アーキテクトの仕事の大半は「選択する」ことにあり、それは物事が起きる前にされるので後から変更することができません。
アーキテクトの選択対象は静的な構造です。構造は確定すると劣化を始めます。時間軸の変化に適応する幅は小さく、一度選択されたものを変更するのには大きな代償が伴います。
もちろん、プロジェクトマネージャーもスケジュールや体制を「事前に選択」します。ただし、その選択対象は動的なプロセスです。
動的なプロセスは時間軸の中で変化に適応することができます。アジャイルなどのイテレーション(繰り返し)を含む開発プロセスは短期的なゴール選択と実績棚卸しによる適応を推奨しています。これは非常に有効な手法です。動的プロセスは事前の選択における過ちを認め、それを事後的に変更させることができます。
「Good managers do things right(優れたマネージャーは事を正しくする)」という言葉ありますが、プロジェクトマネージャーは事前の選択(予定)と事後的な活動(実績)のズレを把握し、それに対して様々なパラメタを調整して予定通りの状態に戻す作業をしているのです。
ところが、アーキテクトの選択は対象物が静的な構造なのでアジャイル的に進めることができません。
PO(Proof of concept/概念実証)やプロトタイプといった「試してみて評価する」という行為は有効です。ただ、POやプロトは未知というリスクを軽減して事前の選択を促すための手段であって、選択した結果としての事後適応を可能にするわけではありません。
では、こうした状況でアーキテクトはいかに選択をすべきなのでしょうか。
「ソフトウェアアーキテクトが知るべき97のこと」(オライリージャパン)には、「24:不確定性が潜むという感覚を磨け」というエッセイがあります。

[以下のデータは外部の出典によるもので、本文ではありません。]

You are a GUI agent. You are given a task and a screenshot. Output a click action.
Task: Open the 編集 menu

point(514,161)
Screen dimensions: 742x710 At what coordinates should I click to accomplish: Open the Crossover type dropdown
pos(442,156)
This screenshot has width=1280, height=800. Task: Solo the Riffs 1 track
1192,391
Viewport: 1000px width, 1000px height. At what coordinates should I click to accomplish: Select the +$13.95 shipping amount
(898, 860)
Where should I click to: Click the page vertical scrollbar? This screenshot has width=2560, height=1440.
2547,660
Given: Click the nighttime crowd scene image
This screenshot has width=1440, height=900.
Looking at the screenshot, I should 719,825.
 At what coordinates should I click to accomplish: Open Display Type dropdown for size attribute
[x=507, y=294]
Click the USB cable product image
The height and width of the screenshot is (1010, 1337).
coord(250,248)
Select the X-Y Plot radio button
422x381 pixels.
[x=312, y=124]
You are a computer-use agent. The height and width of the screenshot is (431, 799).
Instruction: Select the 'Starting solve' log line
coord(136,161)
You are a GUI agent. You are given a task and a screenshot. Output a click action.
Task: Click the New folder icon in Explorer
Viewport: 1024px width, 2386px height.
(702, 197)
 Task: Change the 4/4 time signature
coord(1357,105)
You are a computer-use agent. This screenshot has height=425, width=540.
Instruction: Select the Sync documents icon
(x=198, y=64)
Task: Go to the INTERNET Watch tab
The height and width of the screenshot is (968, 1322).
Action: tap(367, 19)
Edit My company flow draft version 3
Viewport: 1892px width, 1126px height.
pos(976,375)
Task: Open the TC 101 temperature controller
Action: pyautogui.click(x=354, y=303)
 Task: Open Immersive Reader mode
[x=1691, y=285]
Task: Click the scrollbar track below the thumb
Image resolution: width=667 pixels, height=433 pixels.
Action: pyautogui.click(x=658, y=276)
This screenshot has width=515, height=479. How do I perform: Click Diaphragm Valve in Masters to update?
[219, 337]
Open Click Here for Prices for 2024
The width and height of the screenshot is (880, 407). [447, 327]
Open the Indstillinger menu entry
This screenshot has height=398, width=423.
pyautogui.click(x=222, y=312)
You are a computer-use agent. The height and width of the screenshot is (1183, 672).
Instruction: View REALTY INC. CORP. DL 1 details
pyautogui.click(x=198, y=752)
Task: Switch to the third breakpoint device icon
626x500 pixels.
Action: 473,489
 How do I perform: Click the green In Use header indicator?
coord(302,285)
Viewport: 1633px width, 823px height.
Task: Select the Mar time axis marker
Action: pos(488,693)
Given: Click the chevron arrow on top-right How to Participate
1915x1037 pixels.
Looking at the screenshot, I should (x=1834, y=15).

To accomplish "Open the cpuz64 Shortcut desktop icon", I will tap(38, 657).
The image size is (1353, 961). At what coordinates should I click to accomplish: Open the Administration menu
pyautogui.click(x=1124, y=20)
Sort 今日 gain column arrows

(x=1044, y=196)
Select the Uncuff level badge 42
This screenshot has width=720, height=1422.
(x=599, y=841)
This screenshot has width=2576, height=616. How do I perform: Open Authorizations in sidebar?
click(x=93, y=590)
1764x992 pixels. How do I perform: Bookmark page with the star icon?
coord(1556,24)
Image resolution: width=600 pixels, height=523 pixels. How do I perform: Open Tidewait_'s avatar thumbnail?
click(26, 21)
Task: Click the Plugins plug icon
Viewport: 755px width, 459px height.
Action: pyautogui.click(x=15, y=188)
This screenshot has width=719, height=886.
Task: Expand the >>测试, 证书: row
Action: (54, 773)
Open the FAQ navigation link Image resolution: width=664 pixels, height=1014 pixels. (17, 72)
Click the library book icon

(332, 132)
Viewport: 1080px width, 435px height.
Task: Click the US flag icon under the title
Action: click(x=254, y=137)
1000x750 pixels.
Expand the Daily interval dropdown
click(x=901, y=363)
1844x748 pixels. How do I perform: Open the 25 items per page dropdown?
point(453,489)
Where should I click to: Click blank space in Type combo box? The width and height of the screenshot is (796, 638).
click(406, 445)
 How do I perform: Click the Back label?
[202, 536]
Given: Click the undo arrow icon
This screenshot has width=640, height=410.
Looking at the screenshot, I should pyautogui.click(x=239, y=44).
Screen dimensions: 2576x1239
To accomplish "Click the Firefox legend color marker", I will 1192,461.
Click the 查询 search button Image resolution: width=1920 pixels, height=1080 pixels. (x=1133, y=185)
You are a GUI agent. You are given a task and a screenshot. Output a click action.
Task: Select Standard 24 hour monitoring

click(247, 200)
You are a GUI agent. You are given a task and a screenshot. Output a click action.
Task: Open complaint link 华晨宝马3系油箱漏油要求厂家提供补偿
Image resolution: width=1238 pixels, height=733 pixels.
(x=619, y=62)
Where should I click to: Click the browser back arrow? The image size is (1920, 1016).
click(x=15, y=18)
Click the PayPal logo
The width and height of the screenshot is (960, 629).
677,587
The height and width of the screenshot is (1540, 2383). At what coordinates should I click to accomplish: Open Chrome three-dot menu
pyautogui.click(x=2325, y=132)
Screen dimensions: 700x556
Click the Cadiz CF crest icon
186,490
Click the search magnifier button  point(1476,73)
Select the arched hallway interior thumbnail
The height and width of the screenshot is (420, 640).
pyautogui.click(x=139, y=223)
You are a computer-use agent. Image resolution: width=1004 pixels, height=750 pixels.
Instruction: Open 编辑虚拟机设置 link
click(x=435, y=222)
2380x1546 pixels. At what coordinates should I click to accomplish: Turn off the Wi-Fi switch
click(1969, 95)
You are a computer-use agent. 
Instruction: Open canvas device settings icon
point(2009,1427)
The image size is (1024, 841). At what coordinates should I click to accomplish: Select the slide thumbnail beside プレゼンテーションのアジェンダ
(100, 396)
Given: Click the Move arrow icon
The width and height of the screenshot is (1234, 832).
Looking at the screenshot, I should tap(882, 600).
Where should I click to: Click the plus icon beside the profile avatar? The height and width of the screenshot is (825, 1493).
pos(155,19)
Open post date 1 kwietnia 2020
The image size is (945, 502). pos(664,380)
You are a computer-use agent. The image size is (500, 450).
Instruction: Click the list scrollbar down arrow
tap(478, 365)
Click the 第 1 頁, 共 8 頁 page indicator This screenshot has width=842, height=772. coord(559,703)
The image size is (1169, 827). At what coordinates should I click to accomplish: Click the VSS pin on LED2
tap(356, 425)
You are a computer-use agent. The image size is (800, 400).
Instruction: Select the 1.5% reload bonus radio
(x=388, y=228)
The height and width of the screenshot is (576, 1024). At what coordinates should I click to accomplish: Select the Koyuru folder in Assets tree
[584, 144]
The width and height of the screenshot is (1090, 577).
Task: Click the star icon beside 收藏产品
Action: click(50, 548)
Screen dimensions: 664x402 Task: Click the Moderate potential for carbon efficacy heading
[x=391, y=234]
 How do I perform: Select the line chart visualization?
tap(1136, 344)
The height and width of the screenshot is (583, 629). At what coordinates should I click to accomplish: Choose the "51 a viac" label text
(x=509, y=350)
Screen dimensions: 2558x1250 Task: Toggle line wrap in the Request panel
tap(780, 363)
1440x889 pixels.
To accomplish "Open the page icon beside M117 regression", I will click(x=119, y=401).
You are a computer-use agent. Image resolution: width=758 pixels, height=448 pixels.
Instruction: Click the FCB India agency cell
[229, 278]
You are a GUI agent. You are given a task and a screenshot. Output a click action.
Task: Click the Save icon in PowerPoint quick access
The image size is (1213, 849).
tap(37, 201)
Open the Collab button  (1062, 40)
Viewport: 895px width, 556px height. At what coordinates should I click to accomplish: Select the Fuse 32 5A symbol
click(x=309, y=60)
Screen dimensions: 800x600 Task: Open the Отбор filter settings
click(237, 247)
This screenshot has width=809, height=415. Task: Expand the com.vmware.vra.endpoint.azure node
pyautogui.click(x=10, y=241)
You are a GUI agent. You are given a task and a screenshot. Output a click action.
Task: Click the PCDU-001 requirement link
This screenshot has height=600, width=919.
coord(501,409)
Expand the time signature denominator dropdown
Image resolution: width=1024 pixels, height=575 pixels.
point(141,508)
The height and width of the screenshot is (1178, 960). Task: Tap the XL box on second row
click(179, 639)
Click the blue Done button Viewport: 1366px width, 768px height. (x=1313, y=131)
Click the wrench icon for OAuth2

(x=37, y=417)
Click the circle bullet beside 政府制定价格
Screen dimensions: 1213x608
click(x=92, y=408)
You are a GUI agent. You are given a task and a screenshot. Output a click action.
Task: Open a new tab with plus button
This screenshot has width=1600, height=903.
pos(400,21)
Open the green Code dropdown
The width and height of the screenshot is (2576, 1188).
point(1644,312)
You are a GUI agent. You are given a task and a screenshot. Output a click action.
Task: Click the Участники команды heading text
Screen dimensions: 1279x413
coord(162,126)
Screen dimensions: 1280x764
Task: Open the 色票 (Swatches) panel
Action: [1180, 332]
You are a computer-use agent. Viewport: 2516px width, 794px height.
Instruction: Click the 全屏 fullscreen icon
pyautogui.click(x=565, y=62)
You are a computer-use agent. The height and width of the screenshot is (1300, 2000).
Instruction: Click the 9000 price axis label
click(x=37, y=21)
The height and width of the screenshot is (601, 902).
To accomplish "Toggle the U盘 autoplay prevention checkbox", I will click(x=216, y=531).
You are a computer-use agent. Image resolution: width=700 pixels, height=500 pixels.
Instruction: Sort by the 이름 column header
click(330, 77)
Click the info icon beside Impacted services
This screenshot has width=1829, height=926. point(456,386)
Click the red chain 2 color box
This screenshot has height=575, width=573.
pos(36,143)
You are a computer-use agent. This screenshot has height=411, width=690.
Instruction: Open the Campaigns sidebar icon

2つの選択肢を目の前に突き出されると、ほとんどの人々は、どちらかを選ぶことが最も大切なことだと考えてしまいます。しかし、ソフトウェアに限らず、設計ではそうではありません。2つの選択肢があるということは、設計の中に不確実確定性が潜んでいると感じなければならないというシグナルなのです。
著者であるケブリンは「選択できるようになるまで決断を先延ばししろ」と書いています。これは非常に大事なことですが、もちろん、いつまでも先延ばしすることはできません。ぼーっと選択できる日を待っていては手遅れになります。
ですから、アーキテクトは「そうでしかない決定」をするために、今、できる限りのことをするということが重要になります。
選択肢があって、そこに迷いがあるということは判断の基準が定まっていないということです。その判断の基準を探すことこそが重要なのです。
そもそも、優れたアーキテクトは判断そのもの意味を小さくすることができるはずです。どちらのアーキテクチャを選択しても、なんとかする自信はある。でも、それでは「そうでしかない決定」に至ることはできません。
つまり、今、目の前にある判断基準ではない、なにか、決定に至るためのパラメタを探すのです。それは時間軸や空間軸で考えることができます。
1年後は?2年後は?3年後は?
プログラマの視点では?PMの視点では?ユーザーの視点では?運用者の視点では?
そうやってステークホルダーのビューポイントを拡げていき、判断するための基準を探すのです。想像だけじゃ分からないでしょうから聞きに行きましょう。どうすれば判断基準を引き出すことができるのか戦略を立てましょう。彼ら自身の行動原理はなんでしょうか?
そうして「そうでしかない決定」に至ることができます。
どんなに頑張っても「そうでしかない決定」に至れないとしたら、足りないのはきっと覚悟です。その選択に責任を取ること、あるいは未来へのリスクに立ち向かうことができていない。
その選択は間違っているかもしれない。でも「この選択しかない」と言い切る覚悟が必要です。「それでしかない決定」に至る努力をし続け、最後は直感にも似た僅かな差で選んだ、そこへの覚悟です。
覚悟がないと「そうでしかない決定」に至るための行動ができないのです。どんな大きさのプロジェクトであれ、アーキテクチャの決定は、そのプロジェクトに関わった多くの人々に影響します。これを背負う覚悟です。
権限は先に与えられるものではなく、責任を取る覚悟によって生まれてくるものです。覚悟をしていれば誰に向かってでも「これが正しい選択だ/それは間違った選択だ」と言い切れるのです。
未来は常に不確定です。でも、その中で事前的な選択をするしかない。そこで「そうでしかない決定」に至るのために戦略を練ることが、アーキテクトという職能の本質ではないでしょうか。